The north is composed of a string of lakes that were regularly filled by the floods. The droughts have driven the population away from these spaces that have become areas of conflict. People have drawn closer to the river, densifying the dwellings and sometimes giving rise to disputes. Migrations have certainly occurred towards the towns, such as Timbuktu and Mopti.

In the south part of the delta, large plains lay under the water during the floods. At the beginning of the floods the Peuls move north with their cattle towards the river to graze on the grass. Bourgou, which grows naturally in wetlands, is cultivated in the inner delta. The Peuls remain throughout the rainy season. These very flat areas are very important and permit feeding the cattle. The fishermen of the Bozo ethnic group also live with the floods that they follow like nomads. In the dry season, the fishermen withdraw to the banks along the main channel of the river. Then they install themselves at different points when the flood arrives. With climate change, fishing resources have become depleted, so the fishermen have become farmers. The occupations and movements of the populations are determined by the river.

What is the outlook? What solutions are being considered to preserve this ecosystem?

Rising temperatures will have a real impact on evaporation. For the area we’re talking about, the impact will not be so much on the delta, but downstream at its outlet: there’ll be less water. The models do not show much change until 2050. In comparison to the modifications that would be perhaps made by the Fomi dam, the transformations brought about by climate change appear relatively minor!

The River Niger is relatively easy to model upstream of the delta: there is a rainy season, a flood, no snow… However, for the inner delta, the situation is much more complicated since it is impossible to model the hydrological dynamics of such a dense and complex hydrological network in detail. What is more, the data accessible are not always reliable. The margin of error has become smaller with the development of new satellite data on water. Also, increasingly high-resolution satellite images make it possible to identify vulnerable areas.

Regarding international management and shared river governance, the Organisation for the Development of the Senegal River (OMVS), is well in advance with the protection of the natural regime of the wetlands and the populations who depend on them, with real-time information systems, databases, etc.

Also, the Niger Basin Authority (ABN) deserves some praise. With the contribution of the 9 countries crossed by the river, it has set up a real-time observation system and a large database shared by their governments. It focuses in particular on the river’s anthropisation in order to ensure flows that remain mostly natural, which is an exception for such a long river and a resource of such importance. Disaster movies that predict the disappearance of the river are counterproductive. No, the river will not disappear! However, it is vital to reconsider the link that we have with dams, since it cannot be what it was 50 years ago. The modifications that will occur to the river’s flow regime due to the forthcoming constructions, require in-depth studies on the fate of the flooded farmland in the delta, and on the impacts for the large local populations who live in rhythm with the floods of the river.

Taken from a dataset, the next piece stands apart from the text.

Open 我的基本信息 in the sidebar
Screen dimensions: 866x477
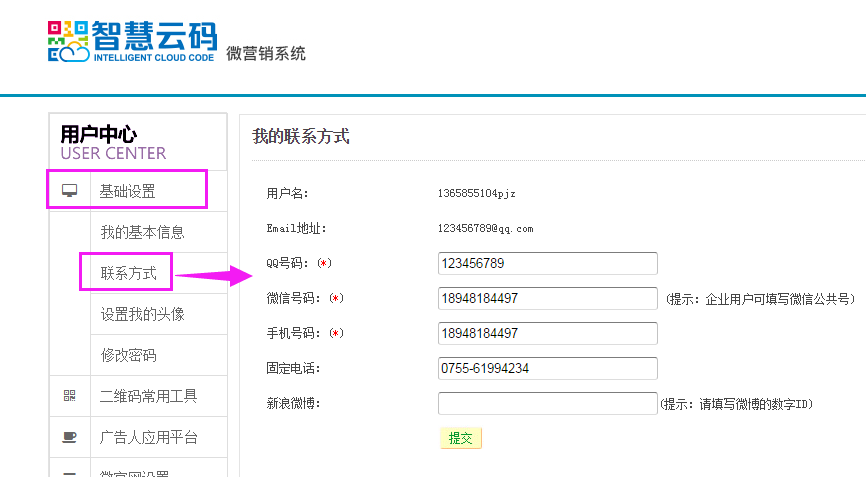point(142,232)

*Director of research at the Institute for Research and Development, Gil Mahé is a member of the Hydro-sciences laboratory at the University of Montpellier. He is the chairman of the scientific and coordination committee of UNESCO’s FRIEND-Water programme, which deploys 5 of its regional programmes in Africa. He is also a member of the scientific committee of UNESCO’s The World’s Large Rivers Initiative, president of the International Commission of Surface Water of the AISH and its Africa committee. Lastly, in 2015 he launched a series of conferences on the great rivers of Africa, the next edition of which will take place at Cotonou from 16 to 20 November 2021.

[1] The Fomi project is designed as a multipurpose dam (energy, irrigation, easing river navigation) and is included in the hydropower dam construction programme of the Guinean government. The project is still in the study phase and the final rating level for the dam has not yet been decided. A joint Guinea/Mali committee has been set up as a consultation body.